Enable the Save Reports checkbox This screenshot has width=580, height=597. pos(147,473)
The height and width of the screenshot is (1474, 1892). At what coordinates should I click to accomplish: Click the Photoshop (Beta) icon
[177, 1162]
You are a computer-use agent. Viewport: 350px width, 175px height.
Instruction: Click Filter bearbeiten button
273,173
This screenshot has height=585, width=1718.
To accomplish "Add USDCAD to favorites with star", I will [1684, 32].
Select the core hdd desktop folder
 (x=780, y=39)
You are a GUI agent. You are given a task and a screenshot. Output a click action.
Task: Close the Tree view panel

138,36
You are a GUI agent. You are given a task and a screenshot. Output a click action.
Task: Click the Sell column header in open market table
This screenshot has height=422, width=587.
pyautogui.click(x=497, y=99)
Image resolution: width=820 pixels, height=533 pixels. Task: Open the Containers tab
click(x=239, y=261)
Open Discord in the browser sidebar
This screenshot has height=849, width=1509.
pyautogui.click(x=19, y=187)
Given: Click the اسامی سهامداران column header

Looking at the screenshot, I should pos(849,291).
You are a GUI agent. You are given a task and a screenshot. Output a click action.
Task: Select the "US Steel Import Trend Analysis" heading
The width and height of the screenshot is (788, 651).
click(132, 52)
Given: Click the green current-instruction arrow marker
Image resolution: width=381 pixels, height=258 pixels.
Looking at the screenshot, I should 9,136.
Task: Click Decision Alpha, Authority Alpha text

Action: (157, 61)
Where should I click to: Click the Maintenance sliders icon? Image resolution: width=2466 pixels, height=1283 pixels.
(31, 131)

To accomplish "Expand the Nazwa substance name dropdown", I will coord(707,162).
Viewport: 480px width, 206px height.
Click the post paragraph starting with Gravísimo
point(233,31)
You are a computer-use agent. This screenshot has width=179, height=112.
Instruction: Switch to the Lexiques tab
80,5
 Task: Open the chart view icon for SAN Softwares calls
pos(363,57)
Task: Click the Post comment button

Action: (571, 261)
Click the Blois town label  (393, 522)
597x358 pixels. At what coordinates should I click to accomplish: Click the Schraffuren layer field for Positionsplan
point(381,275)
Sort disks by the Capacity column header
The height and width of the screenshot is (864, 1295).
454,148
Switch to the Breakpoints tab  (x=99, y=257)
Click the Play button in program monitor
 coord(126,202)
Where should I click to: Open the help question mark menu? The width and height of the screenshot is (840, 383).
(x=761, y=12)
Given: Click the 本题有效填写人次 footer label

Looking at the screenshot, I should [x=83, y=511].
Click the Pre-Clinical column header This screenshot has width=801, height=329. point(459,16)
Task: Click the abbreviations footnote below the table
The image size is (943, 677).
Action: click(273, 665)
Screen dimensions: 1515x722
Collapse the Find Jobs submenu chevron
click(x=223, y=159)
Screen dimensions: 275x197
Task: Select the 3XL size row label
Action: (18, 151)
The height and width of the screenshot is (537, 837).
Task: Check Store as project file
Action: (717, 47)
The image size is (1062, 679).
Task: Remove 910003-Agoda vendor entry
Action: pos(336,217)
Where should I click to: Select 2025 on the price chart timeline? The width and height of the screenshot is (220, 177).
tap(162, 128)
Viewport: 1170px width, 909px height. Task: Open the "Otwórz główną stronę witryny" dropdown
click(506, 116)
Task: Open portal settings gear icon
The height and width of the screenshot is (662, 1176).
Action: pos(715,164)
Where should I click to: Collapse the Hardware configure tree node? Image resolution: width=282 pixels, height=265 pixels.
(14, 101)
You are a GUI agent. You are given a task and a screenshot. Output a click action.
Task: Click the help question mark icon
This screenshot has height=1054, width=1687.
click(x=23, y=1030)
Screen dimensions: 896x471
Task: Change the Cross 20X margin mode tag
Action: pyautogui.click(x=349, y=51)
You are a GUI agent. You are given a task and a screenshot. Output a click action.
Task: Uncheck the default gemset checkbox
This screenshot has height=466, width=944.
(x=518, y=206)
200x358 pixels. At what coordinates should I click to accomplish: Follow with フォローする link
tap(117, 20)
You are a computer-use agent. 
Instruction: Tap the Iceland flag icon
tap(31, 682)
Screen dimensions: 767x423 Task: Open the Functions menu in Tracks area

··········

**Directions for this task**
Locate every line in the listing above that contains the string "coordinates", matching case exactly, and copy each such line in full.

**Answer for the task**
The height and width of the screenshot is (1474, 1892). At what coordinates should I click to accomplish: Click the Photoshop (Beta) icon
597x358 pixels. At what coordinates should I click to accomplish: Click the Schraffuren layer field for Positionsplan
200x358 pixels. At what coordinates should I click to accomplish: Follow with フォローする link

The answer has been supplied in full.